Discourse is a product that is badly needed. Most forum software in use today is showing its age1, but forums themselves are still going strong.
Forums are the dark matter of the web, the B-movies of the Internet. But they matter. To this day I regularly get excellent search results on forum pages for stuff I’m interested in. Rarely a day goes by that I don’t end up on some forum, somewhere, looking for some obscure bit of information. And more often than not, I find it there.
Civilized Discourse Construction Kit – codinghorror.com
Discourse brings the modern features we are familiar with from sites like Twitter and Facebook to the forum. Some of the most interesting evolutions are the use of infinite scrolling instead of paginaton, real time updates, Twitter-style @mentions, replying to one thread by creating another linked thread and the ability to invite your friends by email to reply to a topic without having to sign up.

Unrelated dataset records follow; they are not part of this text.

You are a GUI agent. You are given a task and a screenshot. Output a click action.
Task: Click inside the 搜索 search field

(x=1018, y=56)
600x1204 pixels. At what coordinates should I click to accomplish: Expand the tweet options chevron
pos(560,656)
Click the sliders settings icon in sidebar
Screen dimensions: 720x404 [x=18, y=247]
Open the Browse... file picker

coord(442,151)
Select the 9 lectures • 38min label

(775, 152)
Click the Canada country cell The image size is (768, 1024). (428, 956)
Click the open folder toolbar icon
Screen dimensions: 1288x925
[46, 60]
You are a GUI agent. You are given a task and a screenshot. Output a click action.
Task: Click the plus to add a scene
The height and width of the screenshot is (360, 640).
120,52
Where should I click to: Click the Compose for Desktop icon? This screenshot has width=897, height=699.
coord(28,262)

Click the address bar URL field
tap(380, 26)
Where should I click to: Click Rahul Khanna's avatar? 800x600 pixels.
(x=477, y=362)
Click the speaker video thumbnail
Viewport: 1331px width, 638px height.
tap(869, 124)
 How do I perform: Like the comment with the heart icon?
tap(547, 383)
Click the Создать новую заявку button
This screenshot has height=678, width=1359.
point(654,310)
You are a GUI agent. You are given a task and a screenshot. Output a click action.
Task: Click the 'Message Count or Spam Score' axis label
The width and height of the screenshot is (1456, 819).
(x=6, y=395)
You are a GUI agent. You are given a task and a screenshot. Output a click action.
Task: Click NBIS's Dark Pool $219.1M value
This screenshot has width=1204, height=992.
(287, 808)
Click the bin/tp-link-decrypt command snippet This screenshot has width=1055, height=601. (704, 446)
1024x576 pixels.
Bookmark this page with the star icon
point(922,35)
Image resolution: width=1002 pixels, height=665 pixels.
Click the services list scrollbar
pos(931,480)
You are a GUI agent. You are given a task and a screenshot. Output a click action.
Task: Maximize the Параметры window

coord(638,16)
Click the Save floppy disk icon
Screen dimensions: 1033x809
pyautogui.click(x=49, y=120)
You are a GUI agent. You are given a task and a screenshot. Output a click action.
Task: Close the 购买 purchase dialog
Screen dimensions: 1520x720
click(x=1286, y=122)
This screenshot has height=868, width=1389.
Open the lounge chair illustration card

I particularly appreciated the idea of having categories that grow as your forum grows. They have clearly recognised that dividing a new forum down into dozens of sub-categories — although it seems like a smart idea from an organisational standpoint — has the effect of making small forums feel like a big house full of empty rooms.
Having an open2 discussion platform is important to help combat the rise of services like Facebook and Twitter. These two companies (and increasingly Google too) now own most of the conversation space online, subjecting us to their real-name policies, ever-changing privacy agreements and growing restrictions on how we can use our own content. (By default Discourse will apply a Creative Commons licence to user-generated content. The platform itself is GNU.)
It’s early days for Discourse yet, but the founders say they are in this for the long run (and for love, internet style). The WordPress model is a great one to imitate and if they are successful this kind of forum could become very familiar over the next few decades.
- phpBB and vBulletin are the old dogs of the forum world. I’m still a member of a few communities that run on these and I always experience a sense of nostalgia when I visit – they are exactly how I remember them: table-based, clunky, ugly, slow and old-looking. Vanilla Forums are more modern and have adopted the WordPress model of having a free self-hosted version and a paid hosted alternative. Automattic also have a foot in the forum business with bbPress. If you’re in the WordPress ecosystem, using bbPress may make a lot of sense. Ning were an interesting option for a while too.
- Discourse on github for all your open source needs.